Ghanaian politician (1926–1998)

Edward Nathaniel Moore (24 September 1926 – 7 October 1998) was a Ghanaian lawyer and the commissioner for justice and Attorney General of Ghana during the era of the National Redemption Council and Supreme Military Council military regimes.

==Early life and education==
Moore was born on 24 September 1926 at Winneba in the Central Region. He was the son of George Nathaniel Moore and the grandson of Hon. George Edward Moore, a member of the then Gold Coast Legislative Council.

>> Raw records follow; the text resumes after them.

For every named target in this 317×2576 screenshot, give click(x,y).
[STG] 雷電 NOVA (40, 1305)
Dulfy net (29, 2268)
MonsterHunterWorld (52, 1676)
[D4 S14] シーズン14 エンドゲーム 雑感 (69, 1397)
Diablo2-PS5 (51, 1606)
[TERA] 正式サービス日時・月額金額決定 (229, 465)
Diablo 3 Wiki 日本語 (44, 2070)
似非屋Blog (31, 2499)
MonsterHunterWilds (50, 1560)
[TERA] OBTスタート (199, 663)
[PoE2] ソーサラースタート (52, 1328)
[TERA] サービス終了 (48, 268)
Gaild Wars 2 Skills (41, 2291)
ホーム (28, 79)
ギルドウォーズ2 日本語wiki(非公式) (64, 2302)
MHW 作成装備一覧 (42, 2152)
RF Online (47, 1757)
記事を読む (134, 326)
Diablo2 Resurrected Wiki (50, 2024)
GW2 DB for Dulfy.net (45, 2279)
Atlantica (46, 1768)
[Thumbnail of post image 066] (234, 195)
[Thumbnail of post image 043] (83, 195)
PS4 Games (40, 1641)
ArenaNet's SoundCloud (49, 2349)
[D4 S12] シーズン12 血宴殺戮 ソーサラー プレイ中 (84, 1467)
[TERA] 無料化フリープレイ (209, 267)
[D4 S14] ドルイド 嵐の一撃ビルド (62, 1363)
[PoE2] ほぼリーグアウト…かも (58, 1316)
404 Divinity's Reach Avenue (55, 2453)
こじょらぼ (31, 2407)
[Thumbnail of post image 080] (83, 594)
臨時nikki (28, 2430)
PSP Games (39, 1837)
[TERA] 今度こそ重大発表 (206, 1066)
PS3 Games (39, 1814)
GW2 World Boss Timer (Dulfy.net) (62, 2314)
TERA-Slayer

Moore's early education begun in 1935 at E.C.M. School, Suhum. He continued at Oguaa School, Cape Coast in 1938, completing his primary education in 1939. In 1940 he enrolled at Adisadel College, Cape Coast where he had his secondary education, completed in 1945. In 1952 he proceeded to the United Kingdom to study law at the University of Hull where he obtained the LL.B (Hons) degree in 1956. He was called to the bar at the Middle Temple, UK, that same year.

==Career==
Moore began teaching after his secondary education in 1946 at Methodist School, Swedru until 1947. Later that year he gained employment as a civil servant at Posts and Telecommunications Department, he worked in that department until 1951.

After his tertiary education in England he returned to Ghana and joined the Ghana Bar Association that same year. In 1957 he began a private legal practice as a Barrister-at-Law Solicitor and Advocate. He worked in that capacity until 1967 when he was appointed chairman of the New Times Limited, which he chaired until 1970. In 1968 he was appointed director of the Bank of Ghana. The following year he was appointed Chairman of the Moore Commission, which was set up to investigated the affairs of the cooperatives during Dr. Busia's tenure as head of government. In 1970 he was the sole arbitrator of the dispute between employees of Barclays Bank and Standard Bank. He was treasurer of the Ghana Bar Association from 1963 to 1965, and served as its president from 1971 to 1972.

Moore was appointed Commissioner of Justice and attorney general of Ghana on 13 January 1972. He was relieved of his duties as attorney general on 8 October 1975.

==Death==
Moore died in London on 7 October 1998, at the age of 72.